Measurement of ROS in C elegans

Hello everyone,
I am performing ROS measurement nowadays and since different papers give different assays I am a bit confused.
I started taking 50 whole worms and 50 micromolar DCFDA, 1 hr incubation at 20 C. But since our lab doesnt have Fluorescence plate reader, I am taking readings on spectrofluorimeter in 1 ml cuvette, this method causes unequal no. of worms as during pipetting worms stick to the pipette tip, giving unexpexted results.
Then I went for lysis method where I am lysing worms in lysis buffer, and we have to report readings a fluorescence/ mg protein. Here the readings are coming fine but when I am doing Bradford assay, I cannot see any change in readings, despite unequal no. of worms and found that my sample buffer itself is giving so much of color.
So anyone can suggest any method or lysis buffer which I can use for isolating proteins in C elegans, that does not interfere with Bradford assay and also do not interfere with dcfda assay???

Hi,

using triton x-100 0.01-0.1% or Tween in solutions or as a wash prevents the worms sticking to the pipette tips (see numerous worm methods in wormbook).
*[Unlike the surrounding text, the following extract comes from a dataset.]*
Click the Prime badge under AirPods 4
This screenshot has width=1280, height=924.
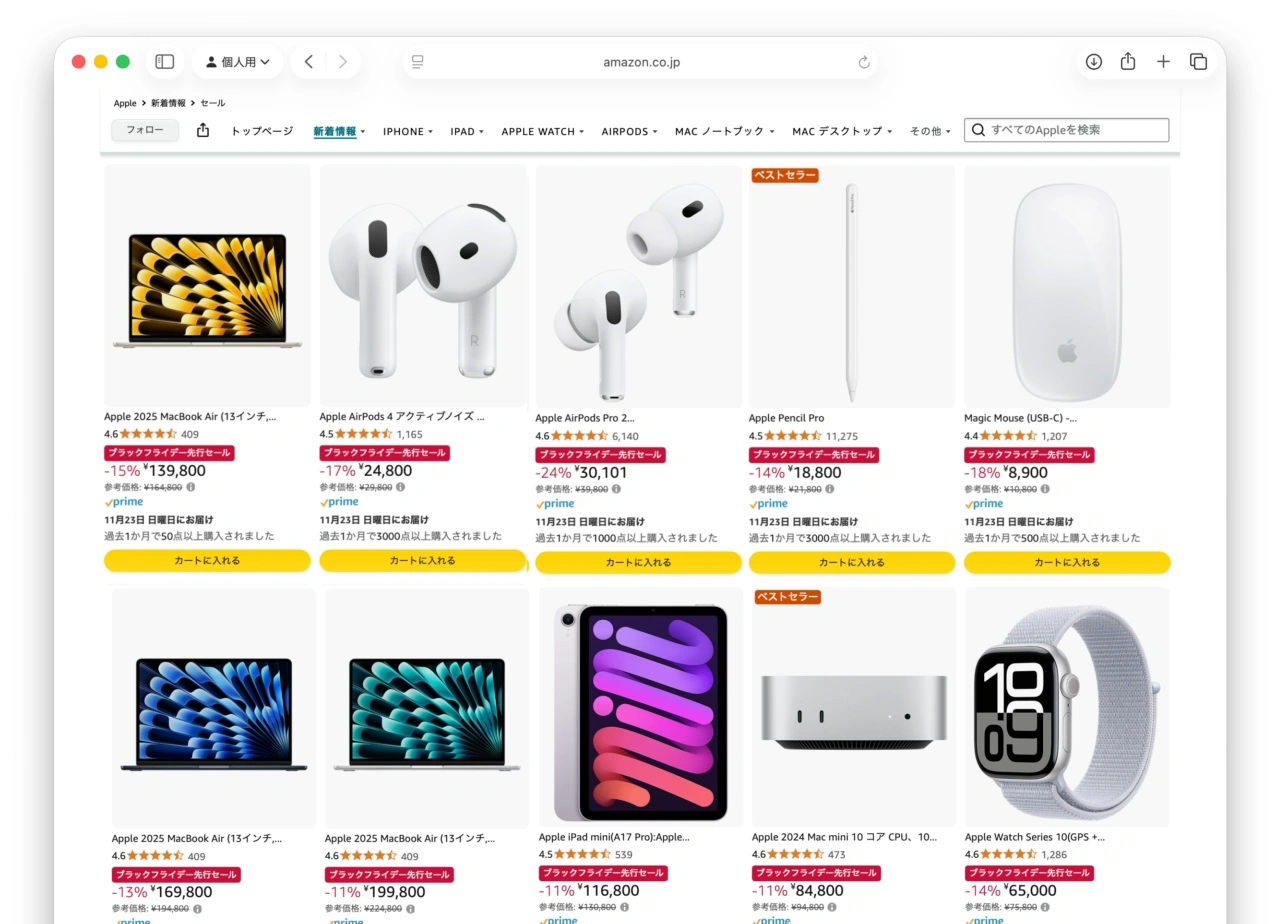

Without knowing what’s in your lysis buffer it’s difficult to say what it is that’s interacting with the Bradford reagents…

However, for a lysis buffer suitable for proteins you may find this link to an earlier discussion useful,

http://forums.wormbase.org/index.php?topic=967.0

Steve

Not sure how your ROS measurement works with lysates, nor do I know what’s in your lysis buffer. But if it’s similar to what’s in whole cell lysis buffer for westerns, here’s what I can tell you about how that buffer effects Bradford assays.
Standard lysis buffers have dyes in it that you don’t need, make sure your lysis buffer has no dye in it (the purpose of the dye is simply to serve as a marker for you to see when a western blot is running). You don’t need it in your lysis and it interferes with Bradford.
SDS is the only remaining chemical in most whole cell lysate buffer that interferes with the Bradford assay, but you can still make it work. Yes you’re normalization curve will be compressed as the reaction is somewhat inhibited by the SDS, but if you normalize the amount of SDS in your protein standards to match the amount in your lysate you can get very accurate reading of protein concentration (do everything in 3x). Then it works fine every time.

Without knowing more about what you’re doing, I can’t assist more. Anyway, I hope this helps and good luck! :slight_smile:

Hi,
The composition of my lysis buffer is 25 mM Tris HCl, pH 6.8, 10% glycerol, 10% b-mercaptoethanol, 4% SDS and 9 mM EDTA. Even I guess its because of SDS that Bradford assay is not working.
I tried the lysis buffer proposed by mcewan in the previous worm forum discussion but couldnt get sufficient protein. Its only after heating at 99 C for half hour I am getting protein, else I have tried liquid nitrogen, sonication, as well as mechanical disruption using syringe but no results.
Can anyone tell me in detail the protocol that might be working for you???
This will help a lot…
Thanks for the suggestions…:slight_smile:

forget bradford. use the bca assay to determine the protein concentration. bca does not react with sds. but exclude beta-mercaptoethanol from your lysisbuffer. then it should work fine.